What number of lines in the material contain the word "avatar"? Give that number alone.

====== EXCERPTED RECORDS

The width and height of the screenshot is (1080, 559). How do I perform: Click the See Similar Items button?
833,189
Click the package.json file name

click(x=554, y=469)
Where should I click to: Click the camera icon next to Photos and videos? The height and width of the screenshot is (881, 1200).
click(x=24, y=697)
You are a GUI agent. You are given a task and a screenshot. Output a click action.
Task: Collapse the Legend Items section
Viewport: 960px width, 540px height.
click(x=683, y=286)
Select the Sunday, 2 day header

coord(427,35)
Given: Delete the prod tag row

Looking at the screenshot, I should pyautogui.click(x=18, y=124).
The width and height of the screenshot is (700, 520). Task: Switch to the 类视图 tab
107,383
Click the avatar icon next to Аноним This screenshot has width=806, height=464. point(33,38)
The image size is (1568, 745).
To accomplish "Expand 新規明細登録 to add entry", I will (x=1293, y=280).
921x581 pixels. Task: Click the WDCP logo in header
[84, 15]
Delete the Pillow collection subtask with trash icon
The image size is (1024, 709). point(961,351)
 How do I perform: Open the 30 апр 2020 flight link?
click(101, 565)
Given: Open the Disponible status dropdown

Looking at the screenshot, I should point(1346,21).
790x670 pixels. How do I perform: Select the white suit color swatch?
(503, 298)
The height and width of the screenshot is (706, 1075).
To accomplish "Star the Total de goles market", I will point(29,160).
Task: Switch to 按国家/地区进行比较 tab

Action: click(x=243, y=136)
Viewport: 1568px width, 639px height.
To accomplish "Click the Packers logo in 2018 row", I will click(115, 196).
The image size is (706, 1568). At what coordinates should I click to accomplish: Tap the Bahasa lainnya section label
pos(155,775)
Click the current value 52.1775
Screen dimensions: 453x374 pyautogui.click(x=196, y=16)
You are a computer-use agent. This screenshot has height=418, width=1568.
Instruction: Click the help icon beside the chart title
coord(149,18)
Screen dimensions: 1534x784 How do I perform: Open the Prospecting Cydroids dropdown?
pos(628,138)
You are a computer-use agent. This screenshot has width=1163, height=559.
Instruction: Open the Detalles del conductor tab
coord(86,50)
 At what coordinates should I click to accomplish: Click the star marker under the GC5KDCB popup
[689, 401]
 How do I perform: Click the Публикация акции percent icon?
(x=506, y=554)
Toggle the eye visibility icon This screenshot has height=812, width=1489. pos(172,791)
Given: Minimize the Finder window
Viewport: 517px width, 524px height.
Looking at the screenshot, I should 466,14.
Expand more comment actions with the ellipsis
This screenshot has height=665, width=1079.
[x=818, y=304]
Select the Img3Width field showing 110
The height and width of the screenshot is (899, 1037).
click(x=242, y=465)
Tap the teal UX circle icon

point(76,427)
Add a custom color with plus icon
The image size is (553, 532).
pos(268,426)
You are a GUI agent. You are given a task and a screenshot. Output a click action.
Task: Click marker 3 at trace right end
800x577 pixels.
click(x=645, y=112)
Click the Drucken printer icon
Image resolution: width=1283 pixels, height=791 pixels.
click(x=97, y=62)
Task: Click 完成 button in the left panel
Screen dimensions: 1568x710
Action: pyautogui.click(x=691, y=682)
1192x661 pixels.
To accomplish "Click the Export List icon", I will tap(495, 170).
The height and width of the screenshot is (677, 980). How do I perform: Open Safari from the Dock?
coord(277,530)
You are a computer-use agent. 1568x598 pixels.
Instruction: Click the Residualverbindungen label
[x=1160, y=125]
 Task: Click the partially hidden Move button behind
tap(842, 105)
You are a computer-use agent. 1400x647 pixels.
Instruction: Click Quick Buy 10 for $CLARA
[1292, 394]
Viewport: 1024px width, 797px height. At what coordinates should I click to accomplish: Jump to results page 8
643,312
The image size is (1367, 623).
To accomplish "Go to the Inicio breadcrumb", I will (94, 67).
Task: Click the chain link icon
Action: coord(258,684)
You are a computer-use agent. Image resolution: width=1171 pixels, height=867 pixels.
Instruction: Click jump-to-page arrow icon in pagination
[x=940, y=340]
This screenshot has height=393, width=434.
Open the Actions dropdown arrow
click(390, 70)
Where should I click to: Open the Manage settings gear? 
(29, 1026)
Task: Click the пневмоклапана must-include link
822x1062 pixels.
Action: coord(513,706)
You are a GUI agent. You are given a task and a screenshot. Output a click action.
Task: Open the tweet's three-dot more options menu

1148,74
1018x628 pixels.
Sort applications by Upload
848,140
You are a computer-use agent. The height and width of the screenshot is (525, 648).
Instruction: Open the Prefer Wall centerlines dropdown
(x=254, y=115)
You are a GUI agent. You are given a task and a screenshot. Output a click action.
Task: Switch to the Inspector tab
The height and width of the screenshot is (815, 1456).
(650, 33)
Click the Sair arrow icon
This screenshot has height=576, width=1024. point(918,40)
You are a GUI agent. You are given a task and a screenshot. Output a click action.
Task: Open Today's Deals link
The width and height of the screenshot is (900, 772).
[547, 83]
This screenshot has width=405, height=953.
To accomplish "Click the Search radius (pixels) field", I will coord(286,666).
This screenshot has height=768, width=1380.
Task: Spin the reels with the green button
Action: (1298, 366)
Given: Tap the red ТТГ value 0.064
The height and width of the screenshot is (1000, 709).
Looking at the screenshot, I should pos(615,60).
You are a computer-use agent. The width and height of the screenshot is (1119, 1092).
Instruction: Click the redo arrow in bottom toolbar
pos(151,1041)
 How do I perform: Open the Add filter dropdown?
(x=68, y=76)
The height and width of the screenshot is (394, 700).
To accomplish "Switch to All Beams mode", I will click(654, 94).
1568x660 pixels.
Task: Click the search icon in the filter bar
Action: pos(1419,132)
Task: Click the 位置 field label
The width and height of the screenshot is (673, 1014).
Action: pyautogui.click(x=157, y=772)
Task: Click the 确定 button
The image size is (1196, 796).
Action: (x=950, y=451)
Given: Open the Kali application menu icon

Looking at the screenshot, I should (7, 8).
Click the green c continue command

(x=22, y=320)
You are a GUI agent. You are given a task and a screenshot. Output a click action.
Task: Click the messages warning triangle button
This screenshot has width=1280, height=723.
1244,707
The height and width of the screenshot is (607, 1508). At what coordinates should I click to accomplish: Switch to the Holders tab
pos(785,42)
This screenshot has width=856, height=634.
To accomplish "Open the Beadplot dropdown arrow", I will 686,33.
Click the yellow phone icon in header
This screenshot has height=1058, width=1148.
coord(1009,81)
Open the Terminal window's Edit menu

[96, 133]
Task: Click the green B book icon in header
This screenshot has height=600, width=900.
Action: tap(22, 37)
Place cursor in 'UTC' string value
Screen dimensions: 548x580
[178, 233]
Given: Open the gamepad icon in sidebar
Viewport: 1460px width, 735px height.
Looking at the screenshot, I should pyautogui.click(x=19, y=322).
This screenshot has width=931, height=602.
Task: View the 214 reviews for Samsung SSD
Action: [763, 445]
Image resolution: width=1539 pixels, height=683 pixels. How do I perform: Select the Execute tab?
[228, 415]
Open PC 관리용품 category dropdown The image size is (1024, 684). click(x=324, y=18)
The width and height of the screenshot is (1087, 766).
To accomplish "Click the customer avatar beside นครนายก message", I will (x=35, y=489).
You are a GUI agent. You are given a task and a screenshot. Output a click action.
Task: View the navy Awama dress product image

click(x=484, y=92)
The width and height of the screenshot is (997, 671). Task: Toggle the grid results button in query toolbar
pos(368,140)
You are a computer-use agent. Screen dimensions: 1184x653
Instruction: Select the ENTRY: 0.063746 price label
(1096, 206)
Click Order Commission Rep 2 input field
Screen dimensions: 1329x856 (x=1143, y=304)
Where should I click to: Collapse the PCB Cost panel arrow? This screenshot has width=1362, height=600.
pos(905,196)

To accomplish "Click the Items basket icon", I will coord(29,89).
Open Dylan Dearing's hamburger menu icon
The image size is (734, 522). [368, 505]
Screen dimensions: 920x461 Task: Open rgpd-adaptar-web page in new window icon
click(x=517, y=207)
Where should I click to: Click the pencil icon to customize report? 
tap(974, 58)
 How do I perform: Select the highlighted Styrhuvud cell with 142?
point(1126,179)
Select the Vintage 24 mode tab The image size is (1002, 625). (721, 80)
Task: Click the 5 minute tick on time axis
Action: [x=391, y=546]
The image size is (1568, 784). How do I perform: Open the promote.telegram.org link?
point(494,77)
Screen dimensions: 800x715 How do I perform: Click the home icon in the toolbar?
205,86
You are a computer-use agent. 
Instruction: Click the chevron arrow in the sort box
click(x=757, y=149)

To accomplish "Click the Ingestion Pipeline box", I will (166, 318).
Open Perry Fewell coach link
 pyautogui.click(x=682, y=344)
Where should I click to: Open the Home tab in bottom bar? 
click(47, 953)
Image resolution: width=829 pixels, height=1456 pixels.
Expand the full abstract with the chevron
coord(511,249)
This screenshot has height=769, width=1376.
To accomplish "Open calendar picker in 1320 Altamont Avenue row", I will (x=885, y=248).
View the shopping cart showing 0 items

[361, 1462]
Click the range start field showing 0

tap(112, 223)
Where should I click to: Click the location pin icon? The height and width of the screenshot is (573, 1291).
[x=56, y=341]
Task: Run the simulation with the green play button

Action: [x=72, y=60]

============

= ANSWER TO THE EXERCISE =
2